Luckily, there are some things you can do as a manager to help integrate new team members. Best of all, these methods can be used whether you are toiling side-by-side in the office or working remotely. Keep reading to discover three ways to successfully integrate a new member of your team.
1. Work Together to Map Out Their Career Goals
First off, it’s important to remember that your new employee is excited about this position at your company. After all, they wouldn’t have accepted your offer if it wasn’t something they were interested in! One of the first ways to help your new hire feel integrated is to work with them to map out their goals for the position. It’s important to work with them, not leave them to complete this task entirely on their own.
With a 30-60-90 day plan, you and your employee can create goals to work toward during their first three months on the job. Milestones or goals should be manageable, but also worthy of the individual’s past experiences and current role. This is beneficial to the employee because it gives them a clear idea of what is expected of them during their first 90 days.
This plan is a great onboarding tool for you as a manager as well. Having the various milestones laid out will help you identify the training and other resources the individual will need to meet their goals. Perhaps they will have to master a particular software tool to meet one milestone or complete an e-learning module to reach another.
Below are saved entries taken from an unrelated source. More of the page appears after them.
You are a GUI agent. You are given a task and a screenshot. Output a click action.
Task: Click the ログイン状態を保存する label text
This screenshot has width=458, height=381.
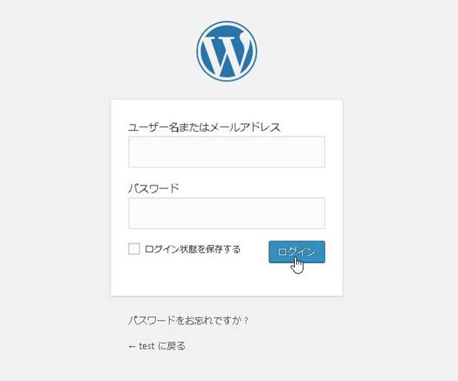(193, 249)
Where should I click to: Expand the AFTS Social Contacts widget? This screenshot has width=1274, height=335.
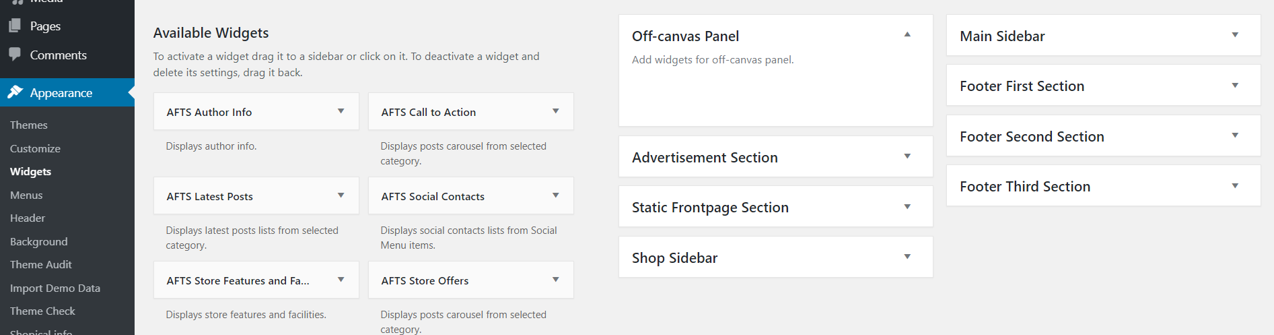click(x=556, y=195)
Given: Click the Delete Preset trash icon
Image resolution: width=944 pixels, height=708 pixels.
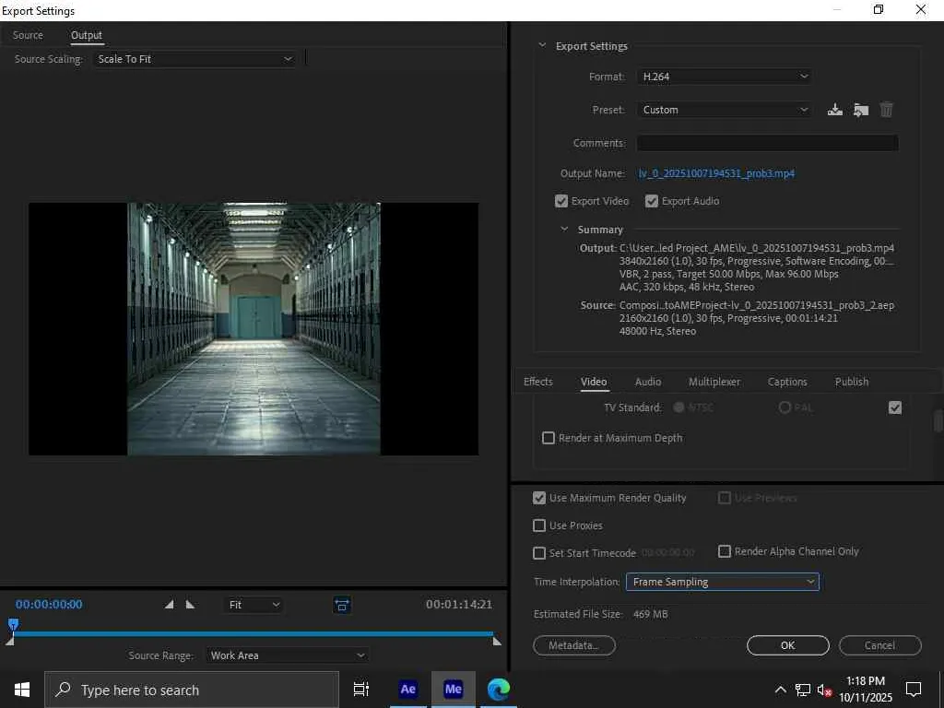Looking at the screenshot, I should pos(886,110).
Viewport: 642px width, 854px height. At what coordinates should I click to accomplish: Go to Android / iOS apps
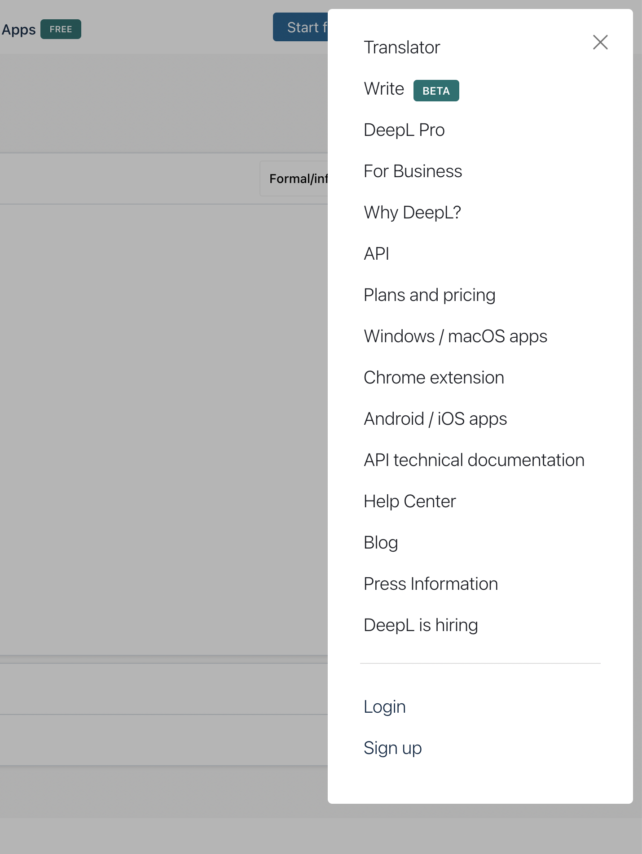tap(435, 419)
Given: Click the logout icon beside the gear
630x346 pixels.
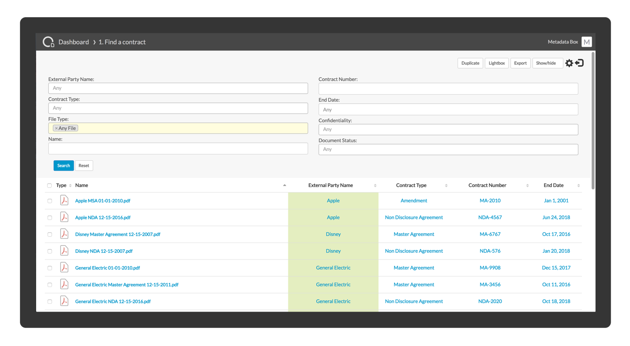Looking at the screenshot, I should 579,63.
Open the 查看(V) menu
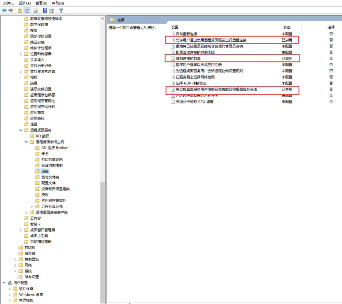The height and width of the screenshot is (304, 342). (x=41, y=3)
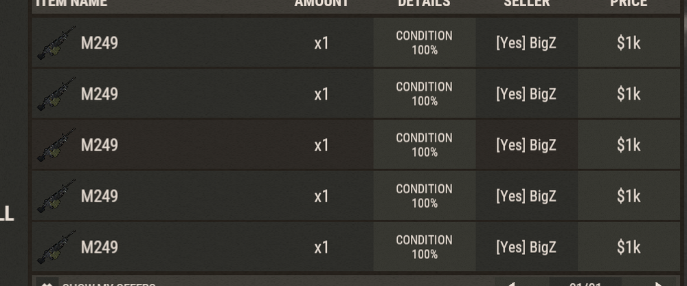Image resolution: width=687 pixels, height=286 pixels.
Task: Click the x1 amount in fifth row
Action: pyautogui.click(x=322, y=247)
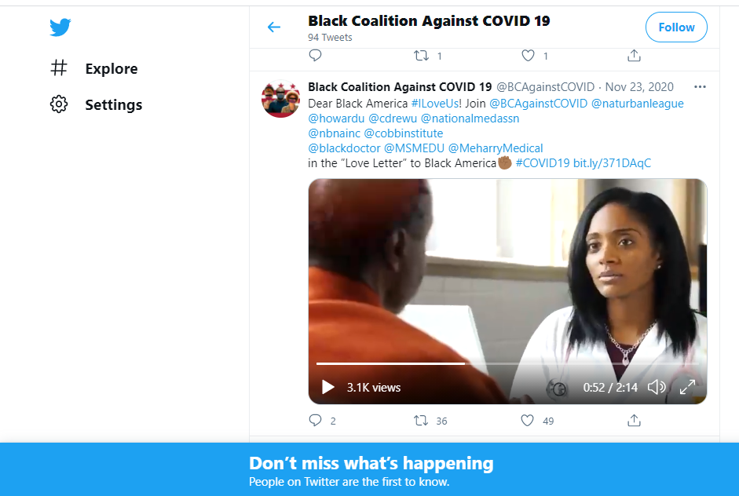Open the bit.ly/371DAqC link
This screenshot has width=739, height=496.
tap(612, 163)
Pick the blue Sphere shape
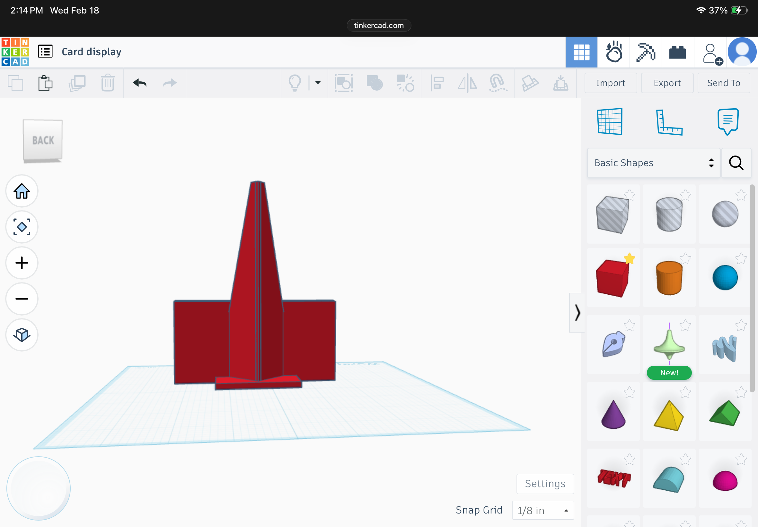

A 30-60-90 plan will enable you to provide these resources at the right times to set the individual up for success.
Lastly, this plan ensures everyone — from HR to the manager to the employee — is on the same page. It’s a beneficial tool for monitoring progress and helping further develop the new employee’s long-term skills. The plan can also encourage team bonding, as recent hires will need to reach out to teammates for information required to achieve their goals.
2. Assign an Onboarding Buddy
Remember the buddy system in kindergarten? Whether going to the water fountain or taking a bathroom break during lunchtime, each child was to be accompanied by a buddy. While you definitely shouldn’t treat your recent hire like a kindergartener, there are many advantages to assigning them an onboarding buddy.
An onboarding buddy is essentially a peer who can help the new employee get acclimated. This person is a current employee of the company and likely has been on the team for a while already. They can support the newbie in the first few months by answering those questions that don’t show up in the employee manual. These could be anything from “What’s a good lunch spot near the office?” to “How do I print from my computer?”
Typically, the new hire’s manager or an HR representative will pair them with a company buddy. It can be helpful for the buddy to be in another department so the new employee can get to know someone besides their internal teammates. As an ice-breaker, it can be nice for the buddy to take the new person to coffee or lunch on the company’s dime. This gesture can go a long way toward making the latter feel welcome.
3. Facilitate Meet-and-Greets
Meeting people is never easy, and this is especially true when getting to know employees at an unfamiliar company. Recent hires have a lot to figure out during their first few weeks. They need to set up their equipment, enroll in benefits, and settle into their role. As a manager, it can be beneficial to create a list of people the new employee should meet during their first few weeks.
This meet-and-greet list can encompass as many coworkers as you think is necessary. It can include company leaders, peers, and even members of your company’s employee resource groups, or ERGs. If your team is still working remotely, these meet-and-greets can help your employee meet everyone without being in the office. Such meetings can take place via Zoom, Microsoft Teams, or Slack calls.
Given your list, the new employee should take it into their own hands to schedule these meetings. This will provide them with a sense of ownership. These meetings should be informal and short in length. Their main purpose is simply to meet others and learn about what they do and how long they’ve been at the company.
Onboarding can be challenging, and yet it’s so important to an employee’s success at your company. The quicker the newbie feels supported and welcomed, the quicker they can start doing the job they were hired to do! By implementing these three tips, you can help facilitate a seamless and successful onboarding process.